Excerpted text
[BEGIN]
Metamath Proof Explorer

Theorem subsym1

Description: A symmetry with [ x / y ] .

See negsym1 for more information. (Contributed by Anthony Hart, 11-Sep-2011)

Ref Expression
Assertion subsym1 
|- ( [ y / x ] [ y / x ] F. -> [ y / x ] ph )

Proof

Step Hyp Ref Expression
1 fal 
 |-  -. F.
2 1 intnan 
 |-  -. ( x = y /\ F. )
3 2 nex 
 |-  -. E. x ( x = y /\ F. )
4 3 intnan 
 |-  -. ( ( x = y -> F. ) /\ E. x ( x = y /\ F. ) )
5 dfsb1 
 |-  ( [ y / x ] F. <-> ( ( x = y -> F. ) /\ E. x ( x = y /\ F. ) ) )
6 4 5 mtbir 
 |-  -. [ y / x ] F.
7 6 intnan 
 |-  -. ( x = y /\ [ y / x ] F. )
8 7 nex 
 |-  -. E. x ( x = y /\ [ y / x ] F. )
9 8 intnan 
 |-  -. ( ( x = y -> [ y / x ] F. ) /\ E. x ( x = y /\ [ y / x ] F. ) )
10 dfsb1 
 |-  ( [ y / x ] [ y / x ] F. <-> ( ( x = y -> [ y / x ] F. ) /\ E. x ( x = y /\ [ y / x ] F. ) ) )
11 9 10 mtbir 
 |-  -. [ y / x ] [ y / x ] F.
12 11 pm2.21i 
 |-  ( [ y / x ] [ y / x ] F. -> [ y / x ] ph )
[END]
Work to do
Recast the paragraph of the subsym1 page above that begins "See negsym1" as a short list, keeping its main facts.

Given data
[BEGIN]
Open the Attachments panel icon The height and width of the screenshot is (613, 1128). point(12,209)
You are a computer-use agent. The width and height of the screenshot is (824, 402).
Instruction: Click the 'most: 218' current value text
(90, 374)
[END]
Task response
- Further information: negsym1
- Contributed by: Anthony Hart
- Date: 11-Sep-2011